“Now kneel, before I dispose of this disposable.”
“I know you won’t believe me, but I was going to kneel anyway.Makes it easier to aim.”
James Roberts and Alex Milne team up for an issue where we see what happens when the Lost Light crew is locked inside a small ship for way too long: in order to keep from going crazy, they get a little bit nuts. See below for a preview of Lost Light #13.
(As usual I’m going to do my little dance around the major plot points, but if you’d like to go read the book first just to be safe and then come back here, I won’t mind.)
First off, I do want to say that I’m very much enjoying Jack Lawrence’s work on the series, he really does an excellent job with the art. That being said, ALEX MILNE I MISSED YOU. It was wonderful seeing everybody in Alex’s style. (And in Joana Lafuente’s lovely colors as always.) In Jack’s defense, I had dozens of issues to bond with Alex’s art, and I hate change. But for me it was like seeing old friends again after a long vacation. Yes I know they were there all the time, but they were still back. And they looked great.
As for the story, in some ways it was…almost an intermission? Most of the book dealt with Swerve and Anode trying to get the better of each other and that was all kinds of fun. In the dozen issues that we’ve known her I can definitely see Anode being the kind of person who can’t resist tormenting Swerve, though she’s also the kind of person who’d say he started it, and she’d be right. It was hilarious. (Especially the bit where Swerve’s trying to keep from talking by chewing on his own hand. I guffawed.)
But it’s also the Lost Light crew we know so well stuck in a small ship (see a couple issues ago where Roddy decided to use the corpse of a Decepticon as an inert ship and holy cow I’m still creeped out by the idea.) In those crowded conditions we got glimpses of the characters’ personalities, aspects of them that we knew but haven’t seen in a while.
Cyclonus has a conversation where he asks Ultra Magnus about the future, which had tons of James Robert quippyness.
“What will you do when we reach Cyberutopia?”
“Well my immediate priority will be the paperwork.”
“I don’t know why I expected a different answer.”
But Ultra Magnus’ vision of Cyberutopia is actually sort of sweet, in a really weird, slightly disturbing, and typically Ultra Magnus kind of way.
And I have no idea what’s going on with Ratchet. His appearance changes, in a way that’s a giant call-back to Optimus in the 1986 Transformers movie, but we don’t know exactly what’s happening. And let me ask you this: when you saw Jack Lawrence’s cover, did you look at Drift and Ratchet’s expression and think “holy cow…I think they’re about to make out?” Because I SURE DID. Do I even want that? Maybe? I’m so confused.
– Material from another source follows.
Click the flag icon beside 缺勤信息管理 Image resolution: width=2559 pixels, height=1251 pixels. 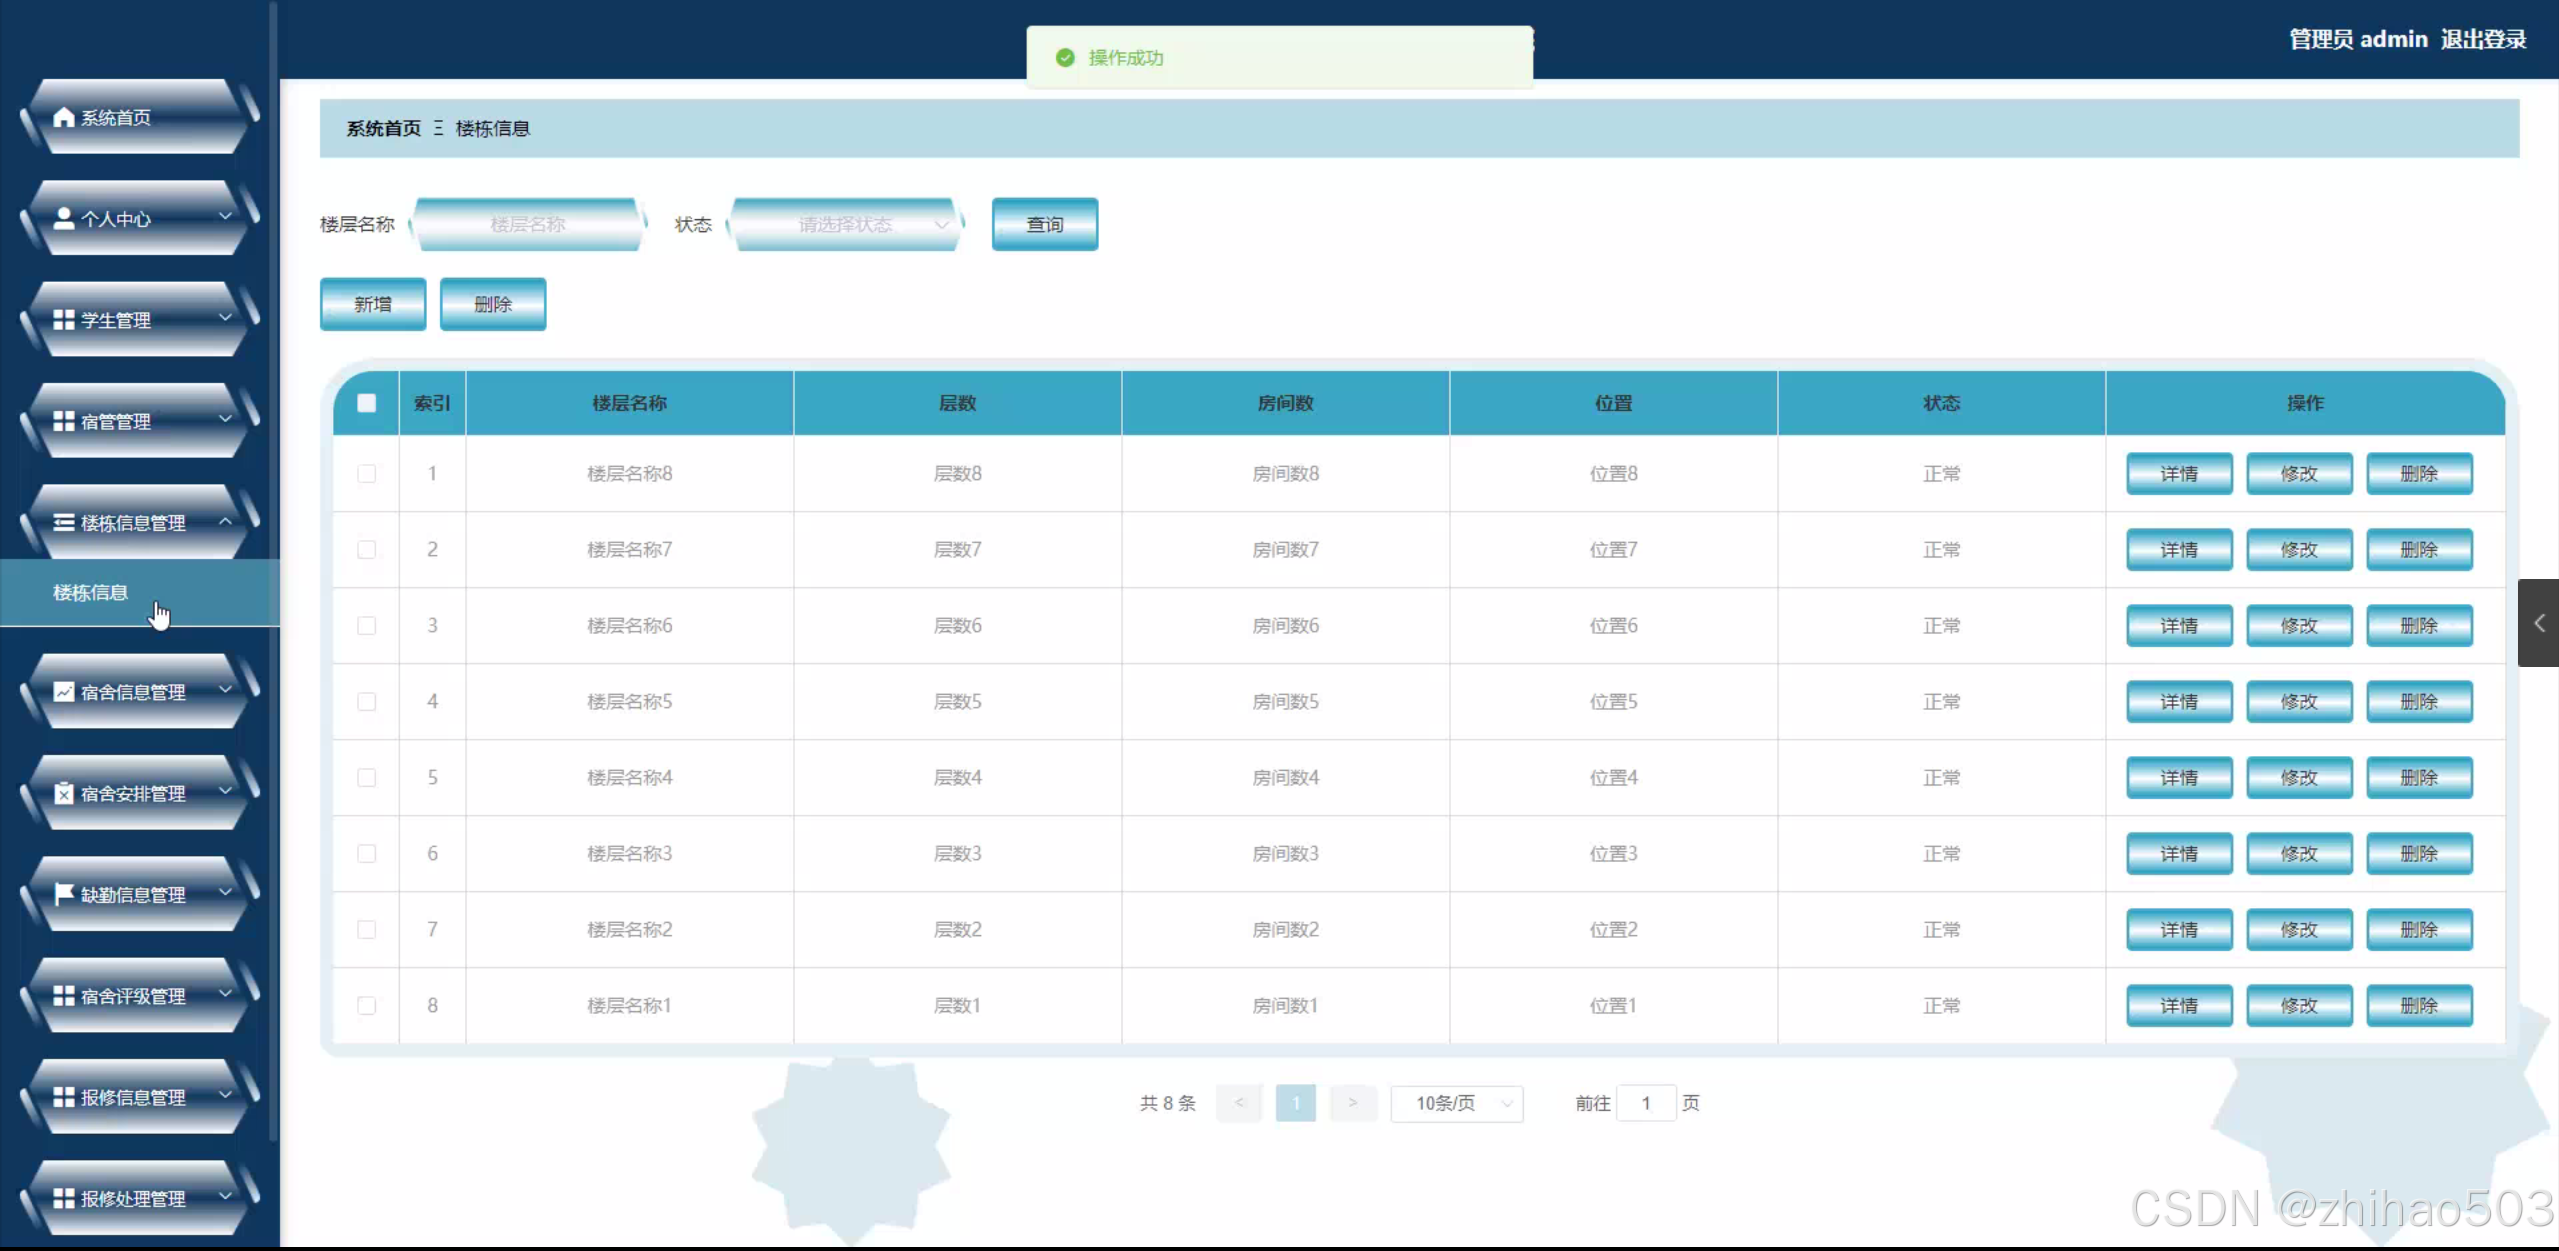[x=64, y=894]
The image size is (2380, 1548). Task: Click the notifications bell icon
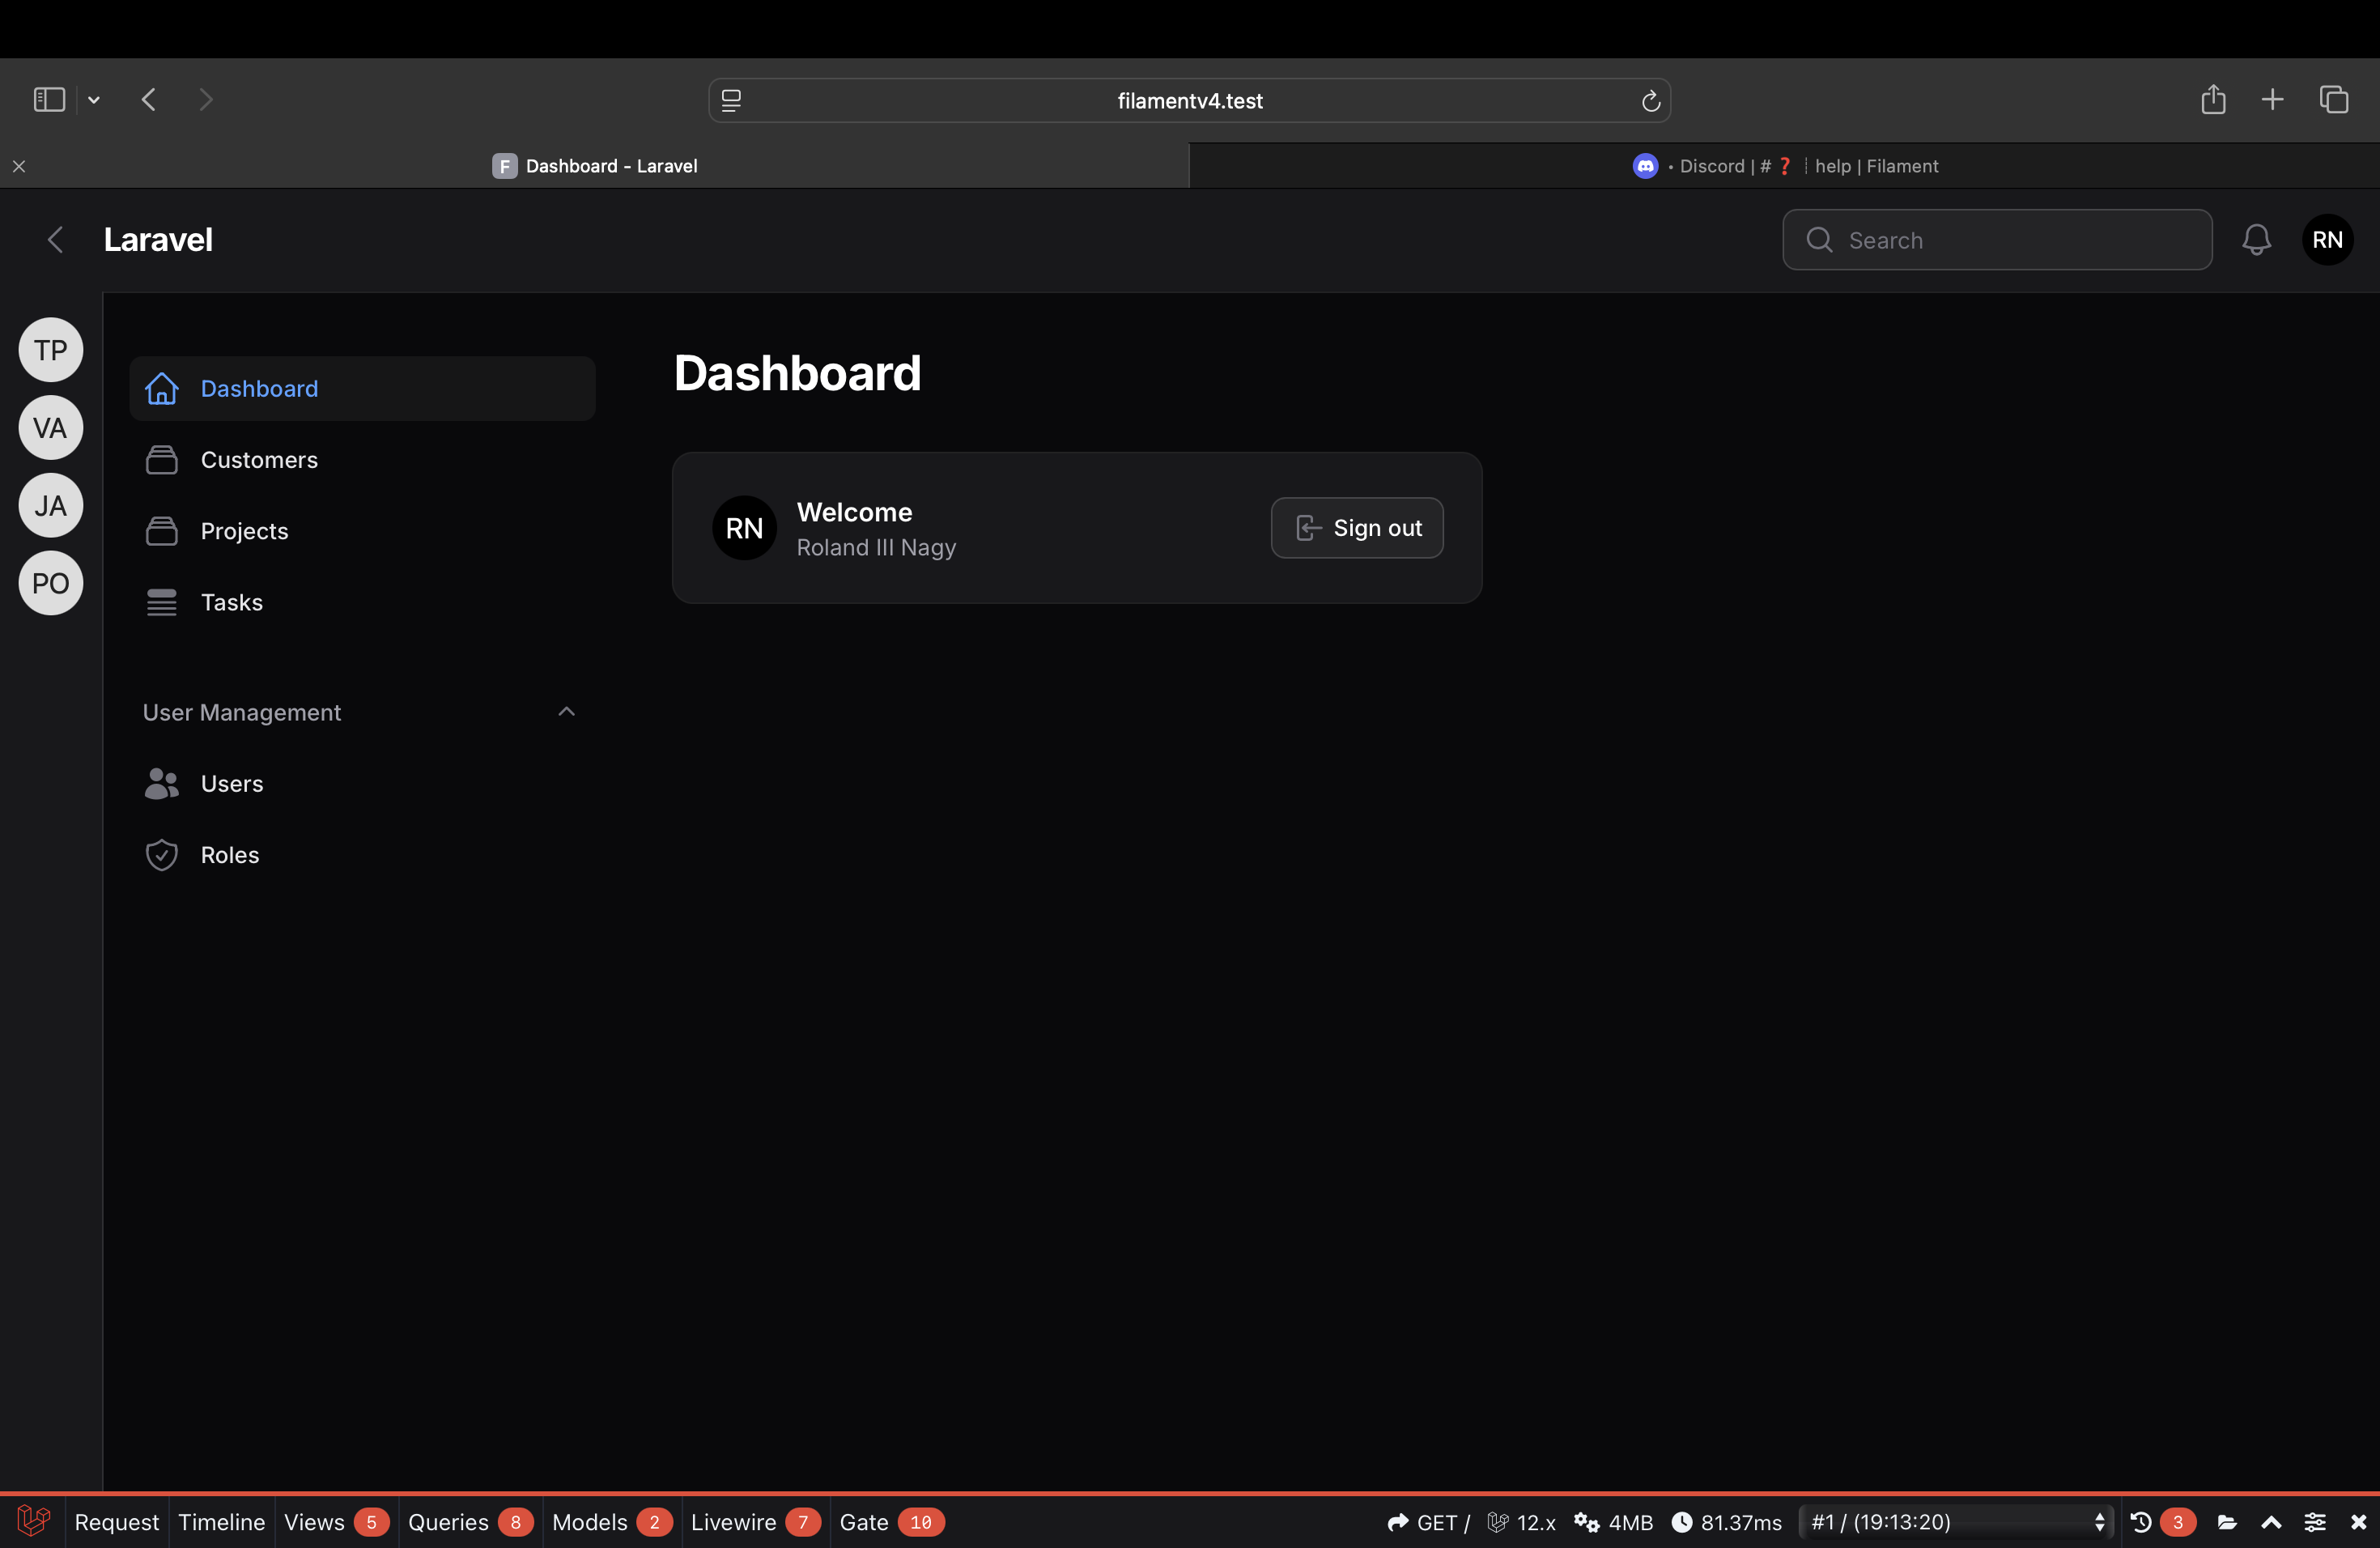pyautogui.click(x=2256, y=240)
And, in true James Roberts fashion, we get the answer to a Transformers question I’d been wondering about: for the bots with big cargo spaces in their alt-modes, the ones who are still alive I mean, and not the big ones like Omega Supreme or Astrotrain…does anybody ever use those spaces? For, you know, hanging out or something? And are there rules about that kind of thing? Spoilers, the answer is yes. And yes.
We also got a revelation at one point, a very sad gut-punch of a revelation, and I have to say I’m not buying it. Too much telling, not enough showing. However, being that it was quite the gut-punch, I may just be in denial.
The issue ended on a great note, in a way that makes me think the craziness isn’t done yet. I’m happy about that, because things have gotten awfully heavy with the Getaway storyline, and watching the Lost Light folks get sucked into a bizarre situation while trying not to kill each other is really making my day.